UNITED STATES

SECURITIES AND EXCHANGE COMMISSION

Washington, D.C. 20549

FORM 8-K/A

 

CURRENT REPORT

Pursuant to Section 13 or 15(d) of the Securities Exchange Act of 1934

Date of Report (Date of earliest event reported): December 1, 2017 (June 29, 2017)

Blue Sphere Corporation

(Exact name of registrant as specified in its charter)

Nevada   000-55127   98-0550257
(State or other jurisdiction of incorporation)   (Commission File Number)   (IRS Employer Identification No.)

301 McCullough Drive, 4th Floor, Charlotte, North Carolina 28262

(Address of principal executive offices) (Zip Code)

704-909-2806

(Registrant’s telephone number, including area code)


(Former Name or Former Address, if Changed since Last Report)

Check the appropriate box below if the Form 8-K filing is intended to simultaneously satisfy the filing obligation of the registrant under any of the following provisions (see General Instruction A.2. below):

☐ Written communications pursuant to Rule 425 under the Securities Act (17 CFR 230.425)

☐ Soliciting material pursuant to Rule 14a-12 under the Exchange Act (17 CFR 240.14a-12)

☐ Pre-commencement communications pursuant to Rule 14d-2(b) under the Exchange Act (17 CFR 240.14d-2(b))

☐ Pre-commencement communications pursuant to Rule 13e-4(c) under the Exchange Act (17 CFR 240.13e-4(c))

Indicate by check mark whether the registrant is an emerging growth company as defined in Rule 405 of the Securities Act of 1933 (§230.405 of this chapter) or Rule 12b-2 of the Securities Exchange Act of 1934 (§240.12b-2 of this chapter).

### Problem A
According to the Form 8-K/A, what is the date of the earliest event reported?
### Problem B
For each statement, say whether it agrees with the Form 8-K/A, and quote the words that decide it: (i) The registrant's principal executive offices are in Charlotte, North Carolina. (ii) The report is filed under the Securities Act of 1933. (iii) The date of the report is December 1, 2017.

### Data shown
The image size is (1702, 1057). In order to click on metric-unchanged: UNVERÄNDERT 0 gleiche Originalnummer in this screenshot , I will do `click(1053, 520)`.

### Response A
June 29, 2017

### Response B
(i) Yes: "301 McCullough Drive, 4th Floor, Charlotte, North Carolina 28262"
(ii) No: "Pursuant to Section 13 or 15(d) of the Securities Exchange Act of 1934"
(iii) Yes: "Date of Report (Date of earliest event reported): December 1, 2017"